Dr. Poole takes Alex to his Anthropological Institute and plans to vivisect him, but Alex steals the key to his chain and breaks free, and then starts fighting off the Institute staff by throwing things at them. Meanwhile, Kirk gets drunk and tells Kim that the institute will “do worse than hurt” Alex. A struggle ensues and he slaps her twice. In the movie commentary, the producer Elvin Feltner explains that Kirk could only slap her twice because if she was slapped more than twice they wouldn’t be able to have a “G” rating anymore.

Kim calls Stoney and tells him what happened, and Markov kicks his door in and makes him tell him where Alex has been taken. The carnival workers all get in their trucks and drive to the Institute. They knock out a guard and go to Alex’s room, but find out that Alex has chosen to commit suicide by drinking a bottle of poison so he wouldn’t get vivisected. Stoney punches Dr. Poole and Alex is rushed to the hospital, where he flatlines and dies.

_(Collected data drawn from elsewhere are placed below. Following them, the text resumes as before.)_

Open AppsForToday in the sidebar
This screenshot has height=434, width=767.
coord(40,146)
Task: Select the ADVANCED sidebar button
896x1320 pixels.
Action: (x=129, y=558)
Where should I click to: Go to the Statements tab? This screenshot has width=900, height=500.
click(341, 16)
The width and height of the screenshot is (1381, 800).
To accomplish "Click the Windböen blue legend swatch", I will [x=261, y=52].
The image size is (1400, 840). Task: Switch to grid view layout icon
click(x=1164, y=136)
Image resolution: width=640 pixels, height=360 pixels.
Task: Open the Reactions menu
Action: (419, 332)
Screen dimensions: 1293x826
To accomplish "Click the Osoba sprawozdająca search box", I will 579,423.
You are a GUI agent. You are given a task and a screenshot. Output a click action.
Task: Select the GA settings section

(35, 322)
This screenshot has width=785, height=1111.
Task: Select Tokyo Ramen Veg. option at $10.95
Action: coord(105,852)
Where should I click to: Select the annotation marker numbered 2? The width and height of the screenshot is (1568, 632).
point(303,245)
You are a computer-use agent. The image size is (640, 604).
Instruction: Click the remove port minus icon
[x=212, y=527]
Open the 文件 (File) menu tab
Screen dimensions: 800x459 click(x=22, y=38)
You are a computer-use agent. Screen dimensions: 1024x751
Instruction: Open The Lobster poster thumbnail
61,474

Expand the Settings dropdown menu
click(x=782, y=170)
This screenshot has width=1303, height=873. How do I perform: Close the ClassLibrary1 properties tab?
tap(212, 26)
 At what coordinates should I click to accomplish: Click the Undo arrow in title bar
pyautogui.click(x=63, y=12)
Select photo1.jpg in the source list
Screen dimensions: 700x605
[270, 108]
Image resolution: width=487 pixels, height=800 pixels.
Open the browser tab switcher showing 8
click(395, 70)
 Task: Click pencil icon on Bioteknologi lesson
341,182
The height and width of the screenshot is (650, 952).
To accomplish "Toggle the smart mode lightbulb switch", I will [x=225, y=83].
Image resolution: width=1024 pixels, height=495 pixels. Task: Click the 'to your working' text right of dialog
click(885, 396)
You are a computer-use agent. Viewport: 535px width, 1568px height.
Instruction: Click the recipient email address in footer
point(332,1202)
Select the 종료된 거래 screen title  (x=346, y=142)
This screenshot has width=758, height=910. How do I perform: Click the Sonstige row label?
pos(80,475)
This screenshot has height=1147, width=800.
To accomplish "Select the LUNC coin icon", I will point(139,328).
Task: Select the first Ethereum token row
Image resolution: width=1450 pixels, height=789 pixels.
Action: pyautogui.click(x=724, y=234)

Markov visits Alex in his hospital room and says he wishes he had died instead of Alex. Alex then comes back to life. We see another show at the carnival where Alex is performing with Markov, with David and his new wife Ellen watching.

==Cast==
- Don Stewart as Markov the Magnificent
- Regina Carrol as Kate
- Jennifer Houlton as Ellen Martin
- Howard Segal as David Rossiter
- Joe Cirillo as Kirk Wilder
- Mark Weston as Stoney Martin
- Charles Reynolds as Dr. Poole
- Diane Kettering as Kim
- Missy O'Shea as Girl in Car

==Background==
Principal photography took place for the film over the span of three weeks in July 1980 in Gaffney, South Carolina, during that city's South Carolina Peach Festival. Many of the scenes in Gaffney were shot at the peach festival's carnival, its parade, and in a second parade staged for the movie. Additional work for the film was done at the Earl Owensby Studios in Shelby, North Carolina.

Producer Elvin Feltner and director Al Adamson intended the film as family fare, aimed at children, and it was in fact given a G rating by the MPAA. However, the prevalence of adult themes (alcoholism, sex, abuse, violence) left many viewers confused. The film premiered at the Crosscreek Cinemas in Greenwood, South Carolina, on March 4, 1983, and was also shown in other theatres in the region beginning on that date. By November it had seen a wider release, and was (for example) being shown in New York City.

This was the last acting role for Regina Carrol, who was married to director Adamson and featured in several of his films. Philip Morris, a real-life ringmaster, magician, and costume maker, appears as a carnival barker. This was also one of Adamson’s last two films before retiring from the film industry and pursuing a career in real estate.

==Revival and re-release==
For two decades Carnival Magic was considered a lost film, and no prints were known to exist. This changed in 2009, when a 35mm print was discovered in a warehouse, sparking a revival of interest among cult film aficionados. Following the discovery of this print, Carnival Magic was restored and re-mastered in 2010, receiving its television debut on Turner Classic Movies in October of that year, as part of their TCM Underground series. It saw a DVD release in early 2011 from Film Chest and HD Cinema Classics, reissued on Blu-ray and containing bonus material. The bonus material includes out-takes, trailers, audio commentary and interviews with cult film historian Joe Rubin and producer Elvin Feltner.

The film was featured in an episode of Mystery Science Theater 3000 as a part of the show's eleventh season, released on April 14, 2017 through Netflix.

== Target audience ==
Various commentators found the film was a "strange move" in Adamson's career and that although its targeted audience was allegedly children, the film was not actually produced for that purpose. In the words of one reviewer "the G-rated Carnival Magic is the most thematically adult 'kids' film I’ve ever seen".